Research: What Others Are Doing (January 2026)
Existing Projects & Approaches
n8n + Ollama Stack The most common pattern is n8n (workflow orchestration) + Ollama (local LLM). Webhooks from monitoring (Netdata/Prometheus) trigger AI-assisted diagnosis. Philosophy from one practitioner: "train an employee, not a bot" — build trust, gradually grant autonomy.
Sources:
Local Infrastructure Agent (Kelcode) Architecture: user question → tool router → query processor → LLM response. Connects to Kubernetes, Prometheus, Harbor Registry.
Key insight: "The AI's output definition must be perfectly synchronized with the software it's trying to use." Their K8s tool failed because the prompt generated kubectl commands while the code expected structured data objects.
Uses phi4-mini via Ollama for routing decisions after testing multiple models.
Source: Kelcode: Building a Homelab Agentic Ecosystem
nixai AI assistant specifically for NixOS. Searches NixOS Wiki, Nixpkgs Manual, nix.dev, Home Manager docs. Diagnoses issues from piped logs/errors. Privacy-first: defaults to local Ollama.
Limited scope — helper tool, not autonomous agent. But shows NixOS-specific tooling is possible.
Source: NixOS Discourse: Introducing nixai
AI-Friendly Infrastructure (The Merino Wolf) Key insight: make infrastructure "AI-friendly" through structured documentation. CLAUDE.md provides comprehensive context — "structured knowledge transfer."
Lessons:
- "Context investment pays dividends" — comprehensive documentation is the most valuable asset
- Layered infrastructure design mirrors how both humans and AI think
- Rule-based guidance enforces safety practices automatically
Source: The Merino Wolf: AI-Powered Homelab
Claude Code Infrastructure Patterns Solves "skills don't activate automatically" problem using hooks (UserPromptSubmit, PostToolUse)
- skill-rules.json for auto-activation.
500-line rule with progressive disclosure: main file for high-level guidance, resource files for deep dives. Claude loads materials incrementally as needed.
Persistence pattern across context resets using three-file structures (plan, context, tasks).
Born from 6 months managing TypeScript microservices (50k+ lines).

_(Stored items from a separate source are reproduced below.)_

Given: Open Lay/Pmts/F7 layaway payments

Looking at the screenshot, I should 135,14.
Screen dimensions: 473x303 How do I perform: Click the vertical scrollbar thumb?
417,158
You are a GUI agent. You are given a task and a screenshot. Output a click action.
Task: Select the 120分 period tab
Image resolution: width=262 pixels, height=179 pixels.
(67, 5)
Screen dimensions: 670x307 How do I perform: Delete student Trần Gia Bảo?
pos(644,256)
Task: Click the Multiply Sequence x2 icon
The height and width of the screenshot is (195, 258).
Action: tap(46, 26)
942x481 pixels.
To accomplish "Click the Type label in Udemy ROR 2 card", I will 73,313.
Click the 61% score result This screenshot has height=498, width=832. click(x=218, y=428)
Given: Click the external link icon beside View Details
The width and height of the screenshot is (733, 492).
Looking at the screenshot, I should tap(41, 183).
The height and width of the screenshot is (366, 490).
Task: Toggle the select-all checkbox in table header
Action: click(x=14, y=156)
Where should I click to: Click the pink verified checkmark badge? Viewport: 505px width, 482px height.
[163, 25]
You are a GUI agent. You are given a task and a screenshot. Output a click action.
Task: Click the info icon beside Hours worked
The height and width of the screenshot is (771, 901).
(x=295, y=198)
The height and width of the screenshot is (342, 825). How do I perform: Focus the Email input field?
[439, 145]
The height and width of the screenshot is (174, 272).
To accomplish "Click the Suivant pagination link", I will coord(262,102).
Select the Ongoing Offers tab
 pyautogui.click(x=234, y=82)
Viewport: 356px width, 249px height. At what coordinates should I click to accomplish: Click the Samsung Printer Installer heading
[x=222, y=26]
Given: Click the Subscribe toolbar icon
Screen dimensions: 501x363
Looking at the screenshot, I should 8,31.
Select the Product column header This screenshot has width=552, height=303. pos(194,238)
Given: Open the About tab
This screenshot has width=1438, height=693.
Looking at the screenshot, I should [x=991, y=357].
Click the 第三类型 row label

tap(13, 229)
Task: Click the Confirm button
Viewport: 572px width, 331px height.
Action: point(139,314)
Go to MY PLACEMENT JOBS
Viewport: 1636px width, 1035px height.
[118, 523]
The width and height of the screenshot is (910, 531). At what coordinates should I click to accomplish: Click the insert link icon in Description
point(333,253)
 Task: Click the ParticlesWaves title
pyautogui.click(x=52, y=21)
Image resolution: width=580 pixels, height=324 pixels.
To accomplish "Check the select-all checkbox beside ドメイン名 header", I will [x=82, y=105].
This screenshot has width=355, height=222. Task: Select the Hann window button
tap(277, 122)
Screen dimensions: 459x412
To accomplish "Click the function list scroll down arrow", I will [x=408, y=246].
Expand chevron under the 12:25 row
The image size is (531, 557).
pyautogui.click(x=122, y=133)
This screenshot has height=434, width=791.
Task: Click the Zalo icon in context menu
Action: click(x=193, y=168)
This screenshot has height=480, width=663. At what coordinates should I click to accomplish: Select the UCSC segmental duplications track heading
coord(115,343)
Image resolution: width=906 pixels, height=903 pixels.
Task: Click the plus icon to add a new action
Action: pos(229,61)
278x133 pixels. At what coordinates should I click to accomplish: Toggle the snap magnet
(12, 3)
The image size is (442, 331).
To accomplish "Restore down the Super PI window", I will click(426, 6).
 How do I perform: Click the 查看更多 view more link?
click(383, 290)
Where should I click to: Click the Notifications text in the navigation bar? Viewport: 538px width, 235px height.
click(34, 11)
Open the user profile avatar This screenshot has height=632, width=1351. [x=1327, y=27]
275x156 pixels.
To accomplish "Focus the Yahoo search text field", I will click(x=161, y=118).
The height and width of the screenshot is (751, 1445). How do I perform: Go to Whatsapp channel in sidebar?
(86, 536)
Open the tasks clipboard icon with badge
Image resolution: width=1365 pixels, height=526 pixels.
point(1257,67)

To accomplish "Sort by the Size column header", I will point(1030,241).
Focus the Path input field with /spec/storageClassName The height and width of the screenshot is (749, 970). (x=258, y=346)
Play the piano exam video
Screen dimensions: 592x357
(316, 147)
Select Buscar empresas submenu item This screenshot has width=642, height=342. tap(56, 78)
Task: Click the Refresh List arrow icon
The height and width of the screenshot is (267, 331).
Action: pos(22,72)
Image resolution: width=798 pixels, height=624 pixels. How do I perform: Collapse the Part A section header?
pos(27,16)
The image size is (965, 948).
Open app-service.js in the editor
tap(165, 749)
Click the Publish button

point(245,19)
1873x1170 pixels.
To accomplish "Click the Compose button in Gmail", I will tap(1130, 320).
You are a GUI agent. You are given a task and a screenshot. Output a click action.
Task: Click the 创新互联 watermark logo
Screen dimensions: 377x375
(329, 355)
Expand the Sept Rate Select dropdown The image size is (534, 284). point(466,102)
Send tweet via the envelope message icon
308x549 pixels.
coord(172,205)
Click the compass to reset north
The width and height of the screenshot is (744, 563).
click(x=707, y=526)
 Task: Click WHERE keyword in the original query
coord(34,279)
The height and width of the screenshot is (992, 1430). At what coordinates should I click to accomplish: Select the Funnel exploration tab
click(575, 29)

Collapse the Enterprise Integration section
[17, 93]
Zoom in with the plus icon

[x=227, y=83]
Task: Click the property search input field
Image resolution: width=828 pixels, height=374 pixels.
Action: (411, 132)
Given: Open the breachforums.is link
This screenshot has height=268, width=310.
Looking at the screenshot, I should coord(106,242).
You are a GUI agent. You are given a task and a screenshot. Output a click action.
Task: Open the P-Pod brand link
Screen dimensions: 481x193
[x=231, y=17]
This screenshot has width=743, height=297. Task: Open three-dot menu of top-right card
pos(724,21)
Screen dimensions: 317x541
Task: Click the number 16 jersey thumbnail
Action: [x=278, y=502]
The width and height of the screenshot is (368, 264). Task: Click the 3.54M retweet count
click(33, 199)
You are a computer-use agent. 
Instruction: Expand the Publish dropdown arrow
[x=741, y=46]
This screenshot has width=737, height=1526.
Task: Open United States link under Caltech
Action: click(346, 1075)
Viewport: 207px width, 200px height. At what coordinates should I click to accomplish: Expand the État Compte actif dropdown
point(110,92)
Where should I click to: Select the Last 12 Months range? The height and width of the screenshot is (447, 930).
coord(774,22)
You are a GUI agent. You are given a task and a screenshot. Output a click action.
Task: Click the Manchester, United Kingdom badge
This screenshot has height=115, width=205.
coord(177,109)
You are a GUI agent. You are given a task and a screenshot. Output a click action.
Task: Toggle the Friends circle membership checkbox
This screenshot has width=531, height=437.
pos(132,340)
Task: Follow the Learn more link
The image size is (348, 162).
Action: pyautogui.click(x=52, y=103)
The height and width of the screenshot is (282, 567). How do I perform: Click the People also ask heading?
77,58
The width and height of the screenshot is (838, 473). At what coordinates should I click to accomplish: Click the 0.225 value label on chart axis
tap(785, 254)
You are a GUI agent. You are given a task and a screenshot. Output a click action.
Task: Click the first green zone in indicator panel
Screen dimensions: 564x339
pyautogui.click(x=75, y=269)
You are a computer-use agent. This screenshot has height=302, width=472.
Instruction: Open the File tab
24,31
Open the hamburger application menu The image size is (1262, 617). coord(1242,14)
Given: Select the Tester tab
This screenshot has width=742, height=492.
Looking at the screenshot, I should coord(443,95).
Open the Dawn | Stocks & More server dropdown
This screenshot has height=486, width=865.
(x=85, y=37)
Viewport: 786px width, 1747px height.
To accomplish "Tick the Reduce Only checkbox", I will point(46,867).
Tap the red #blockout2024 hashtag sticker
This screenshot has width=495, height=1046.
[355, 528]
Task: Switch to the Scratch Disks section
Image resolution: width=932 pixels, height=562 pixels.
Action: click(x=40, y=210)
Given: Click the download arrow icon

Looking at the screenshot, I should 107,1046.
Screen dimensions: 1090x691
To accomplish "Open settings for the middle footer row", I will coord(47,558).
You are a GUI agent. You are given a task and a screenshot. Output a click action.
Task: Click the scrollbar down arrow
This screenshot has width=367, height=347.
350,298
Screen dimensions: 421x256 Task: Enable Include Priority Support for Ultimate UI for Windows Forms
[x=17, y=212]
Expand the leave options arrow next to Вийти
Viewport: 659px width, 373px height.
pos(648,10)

Source: diet103/claude-code-infrastructure-showcase
Patterns That Work
- Local LLMs (Ollama) + workflow orchestration (n8n) is the popular stack
- Start with read-only/diagnostic agents, gradually add write access
- Pre-approved command lists for safety (e.g., 50 validated bash commands max)
- Structured documentation as foundation — AI is only as good as its context
- Multi-step tool use: agent plans, then executes steps, observing results
What's Missing in the Space
- Nobody's doing true "emergent capabilities" yet — mostly tool routing
- Most projects are Kubernetes/Docker focused, not NixOS
- Few examples of proactive stewardship (our example #2)
- Limited examples of agents that understand the whole system coherently
Community Skepticism
From Reddit discussions: doubts exist about using LLM agents in production. Although LLMs can automate specific tasks, they frequently need human involvement for intricate decision-making.
This validates our approach: tight loop with a competent human, not autonomous operation.
The Gap We'd Fill
- NixOS-native agent leveraging declarative config as source of truth
- True emergence — not just tool routing, but reasoning about novel situations
- Proactive evolution, not just reactive troubleshooting
- Tight human loop with a competent operator
Next Steps
- Build trigger infrastructure (systemd timer, basic webhook handler)
- Write context gathering scripts
- Define goal prompts for common scenarios
- Test with scheduled health checks
- Iterate based on what works and what doesn't
- Document edge cases as they're discovered
- Gradually expand scope as confidence grows